В прошлом у мистера Педигри осталось преподавание в старинной церковной школе, два менее почтенных учреждения и значительный период времени, который он именовал «заграничным путешествием». Мистер Педигри, сухопарый подвижный мужчина с волосами цвета потускневшего золота и тонким морщинистым лицом, выражавшим озабоченность, когда оно не выражало раздражения или лукавства, к моменту появления Мэтти в интернате работал там уже два года. Вторая мировая война, так сказать, продезинфицировала прошлое мистера Педигри. Его неосмотрительно поселили на верхнем этаже школы. Он перестал быть «Себастьяном» даже в своих собственных глазах. Он превратился в «мистера Педигри» — неприметного школьного учителя, и в его редеющих волосах появлялось все больше седины. С учениками он держался высокомерно и считал всех сирот, за несколькими исключениями, созданиями отталкивающими.
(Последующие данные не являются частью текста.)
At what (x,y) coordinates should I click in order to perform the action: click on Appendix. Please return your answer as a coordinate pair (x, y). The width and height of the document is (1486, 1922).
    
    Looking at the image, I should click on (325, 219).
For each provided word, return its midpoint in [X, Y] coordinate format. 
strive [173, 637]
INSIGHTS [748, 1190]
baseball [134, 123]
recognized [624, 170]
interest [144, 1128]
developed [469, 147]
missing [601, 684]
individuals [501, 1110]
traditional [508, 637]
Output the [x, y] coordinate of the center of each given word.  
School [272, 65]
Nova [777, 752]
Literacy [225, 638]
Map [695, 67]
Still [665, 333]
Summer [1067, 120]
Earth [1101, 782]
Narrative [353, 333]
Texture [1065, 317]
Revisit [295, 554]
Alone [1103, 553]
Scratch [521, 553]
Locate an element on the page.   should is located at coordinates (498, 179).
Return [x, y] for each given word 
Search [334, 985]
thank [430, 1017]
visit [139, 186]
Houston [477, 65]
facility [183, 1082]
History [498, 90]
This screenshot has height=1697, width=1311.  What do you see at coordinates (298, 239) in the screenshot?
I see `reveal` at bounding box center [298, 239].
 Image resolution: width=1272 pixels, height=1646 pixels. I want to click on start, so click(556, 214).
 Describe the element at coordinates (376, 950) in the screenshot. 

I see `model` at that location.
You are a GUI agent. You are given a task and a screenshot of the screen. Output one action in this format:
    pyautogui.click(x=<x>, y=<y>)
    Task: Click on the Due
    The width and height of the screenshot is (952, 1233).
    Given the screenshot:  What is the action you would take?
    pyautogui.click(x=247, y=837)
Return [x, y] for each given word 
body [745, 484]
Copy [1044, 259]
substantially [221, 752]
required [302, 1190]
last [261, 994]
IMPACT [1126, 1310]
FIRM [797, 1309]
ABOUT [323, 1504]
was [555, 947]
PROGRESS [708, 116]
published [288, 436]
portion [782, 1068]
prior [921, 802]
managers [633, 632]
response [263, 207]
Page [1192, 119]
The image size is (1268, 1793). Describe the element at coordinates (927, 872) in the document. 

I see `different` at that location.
Его классическое образование не нашло в Гринфилде применения, и он преподавал начальную географию вкупе с начальной историей и началами английской грамматики. Уже два года, как он обнаружил, что отрешиться от своей «эпохи» очень легко, и жил в мире фантазий. Он воображал, что ему всегда принадлежали два мальчика: один — образец чистой красоты, второй — низменное земное существо. Под его началом находился большой класс, в который собирали ребят, достигших предела своих умственных возможностей, и здесь они просто досиживали до конца положенного срока. Директор считал, что этой публике уже ничто не повредит, и, вероятно, был прав, если не считать тех мальчиков, с которыми у мистера Педигри устанавливались «духовные отношения». Ибо с приближением мистера Педигри к старости в этих отношениях появилась чрезвычайная странность, превосходившая любые отклонения от нормы с точки зрения гетеросексуальной личности. Мистер Педигри возносил ребенка на пьедестал и отдавался ему весь до конца — о да, до конца; и мальчику казалось, что жизнь прекрасна и все пути перед ним открыты. Затем, так же неожиданно, мистер Педигри охладевал к нему, становился безразличным. Если и разговаривал с ним, то только резким тоном; общение их было чисто духовным, без единого прикосновения к пергаментной щечке, и разве ребенок, или кто-нибудь еще, мог найти основания для жалобы?

Всем этим правил ритм. Мистер Педигри понемногу этот ритм постигал. Наступал момент, когда красота ребенка начинала поглощать его, преследовать, сводить с ума — медленно, но верно! В такие периоды нужно было вести себя очень осторожно — он то и дело ловил себя на том, что рискует, забывая о всяком здравом смысле. В присутствии другого лица, учителя или еще кого-нибудь, из его рта сами собой вырывались слова о том, что юный Джеймсон — чрезвычайно обаятельный ребенок, настоящий красавчик!

Мэтти не сразу попал в класс мистера Педигри. Сперва ему дали шанс раскрыть свой интеллектуальный потенциал. Но больницы отняли слишком большую часть его жизни, подобно тому как огонь уничтожил возможную его привлекательность. Его хромота, двухцветное лицо и страшное ухо, едва прикрытое черной прядью, зачесанной поверх лысой половины черепа, делали Мэтти изгоем. Может быть, это содействовало развитию особой способности — если ее можно так назвать, — которая усиливалась в нем в течение всей жизни. Он умел исчезать. Он умел, как зверь, становиться незаметным. Были у него и другие таланты. Он рисовал — плохо, но со страстью. Склонившись над листом, отгородив его рукой и свисавшей со лба прядью черных волос, он погружался в рисование, словно нырял в море. Контуры на рисунке всегда были замкнутыми, и каждый из них Мэтти заполнял абсолютно ровным и чистым цветом. Это был своего рода подвиг. Еще он внимательно выслушивал все, что ему говорили. Он знал наизусть большие отрывки из Ветхого Завета, и поменьше — из Нового. Его ладони и ступни были слишком крупными для тонких рук и ног. Сексуальность Мэтти — что блестяще подметили одноклассники — находилась в прямом соответствии с его непривлекательностью. Он был высокомерен — и одноклассники считали это самым тяжким из его грехов.